Dataset excerpts START

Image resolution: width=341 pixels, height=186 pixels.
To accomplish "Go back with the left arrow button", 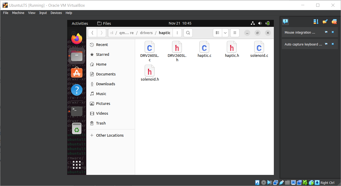I will point(92,33).
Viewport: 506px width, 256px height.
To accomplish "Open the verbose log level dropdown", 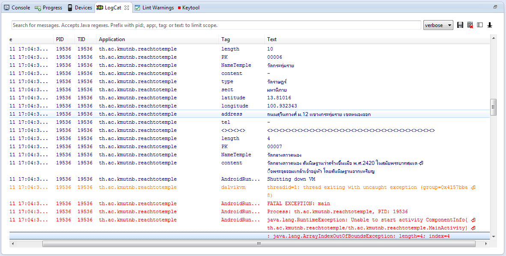I will point(438,25).
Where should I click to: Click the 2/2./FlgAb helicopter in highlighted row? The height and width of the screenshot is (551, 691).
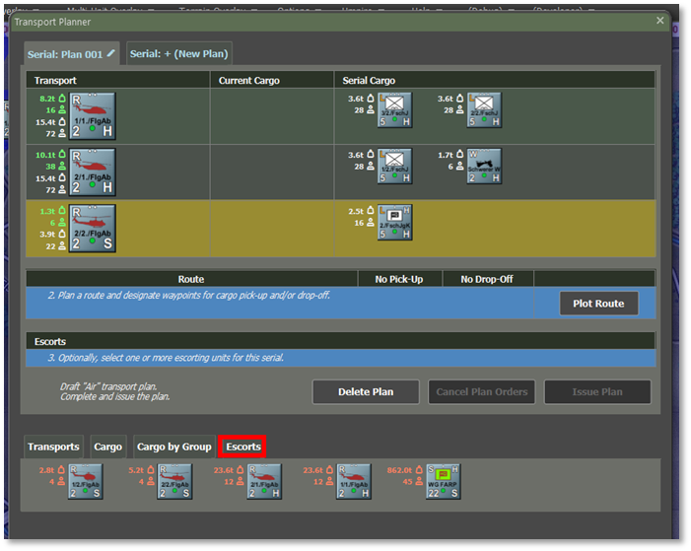click(93, 229)
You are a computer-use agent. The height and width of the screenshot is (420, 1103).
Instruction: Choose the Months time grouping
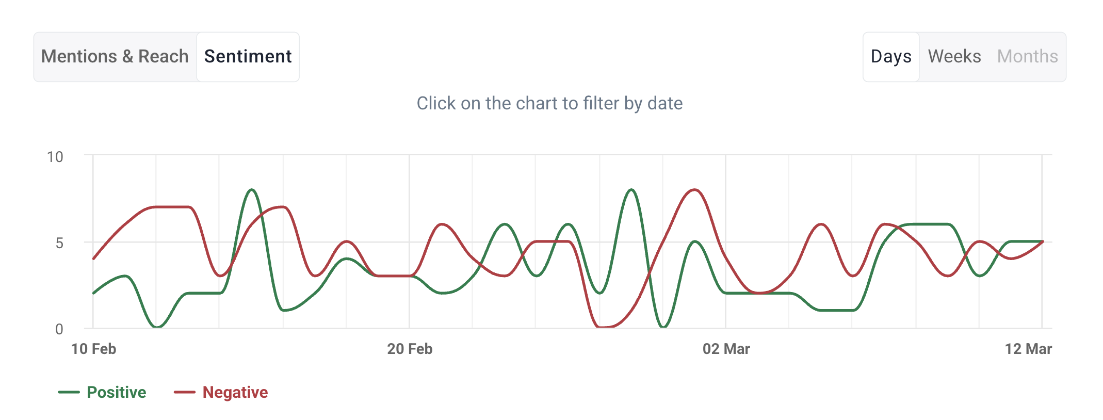tap(1027, 57)
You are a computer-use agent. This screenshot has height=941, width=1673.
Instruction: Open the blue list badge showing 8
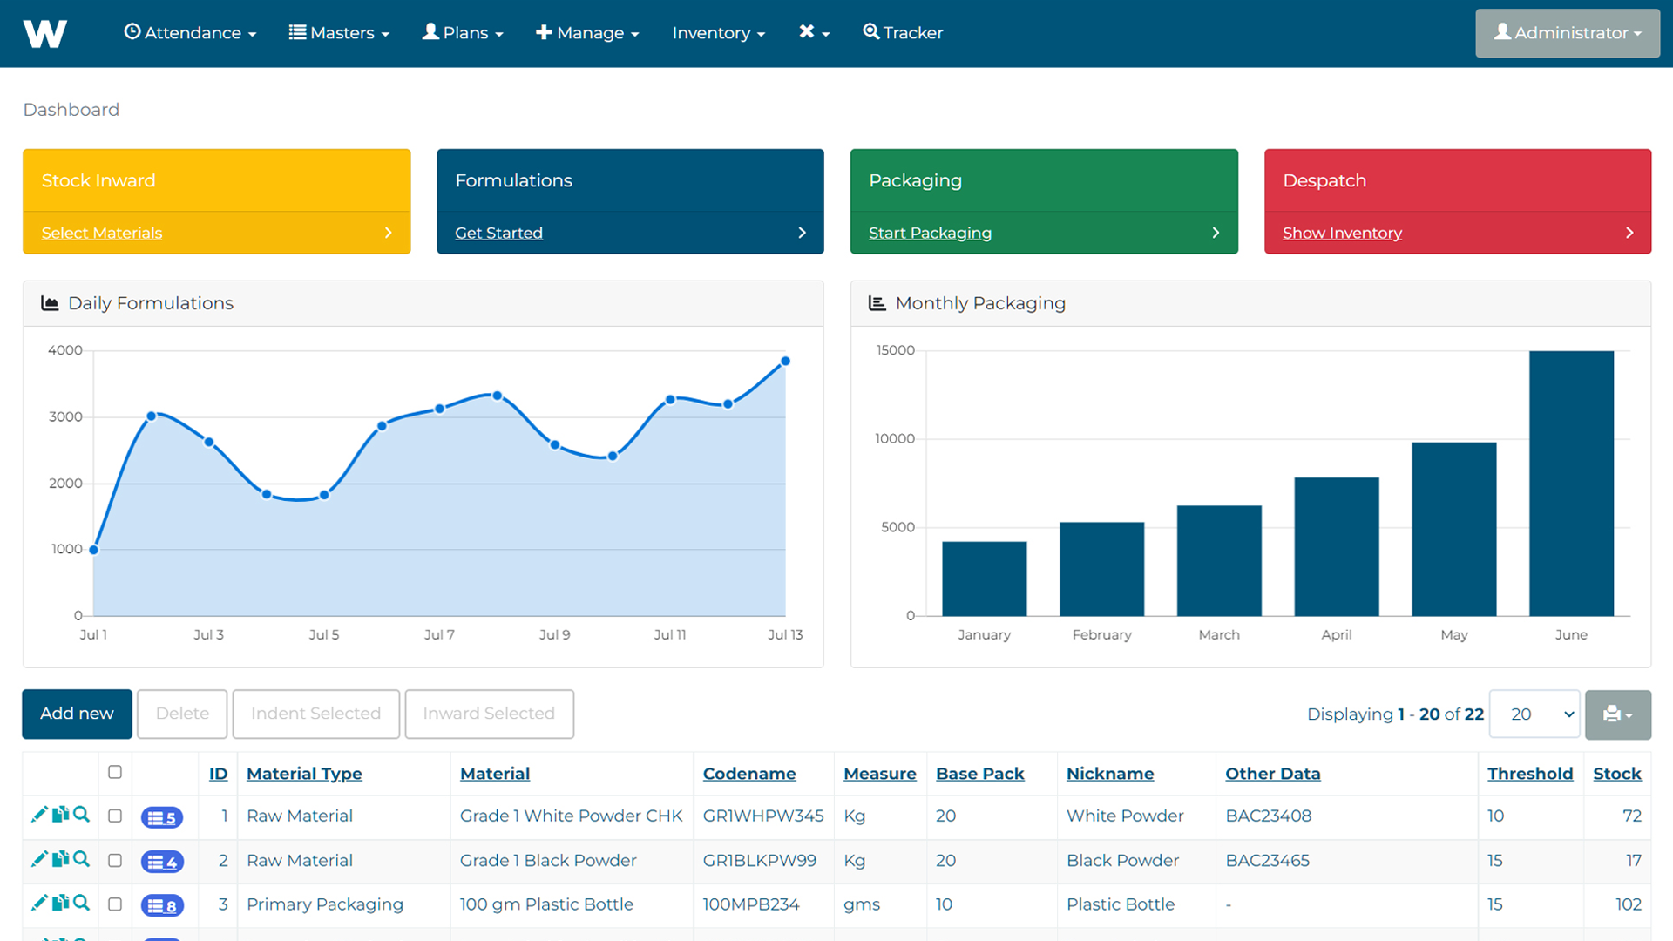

Dataset excerpts END

Work request: Your copy should hold only the lines from the one containing "Where should I" through the last line of the listing, both included, retyped exactly and free of pictures.

Answer to this problem:
Where should I click to: Click the 2/2./FlgAb helicopter in highlighted row? The height and width of the screenshot is (551, 691).
click(93, 229)
You are a computer-use agent. The height and width of the screenshot is (420, 1103).
Instruction: Choose the Months time grouping
tap(1027, 57)
You are a computer-use agent. This screenshot has height=941, width=1673.
Instruction: Open the blue list badge showing 8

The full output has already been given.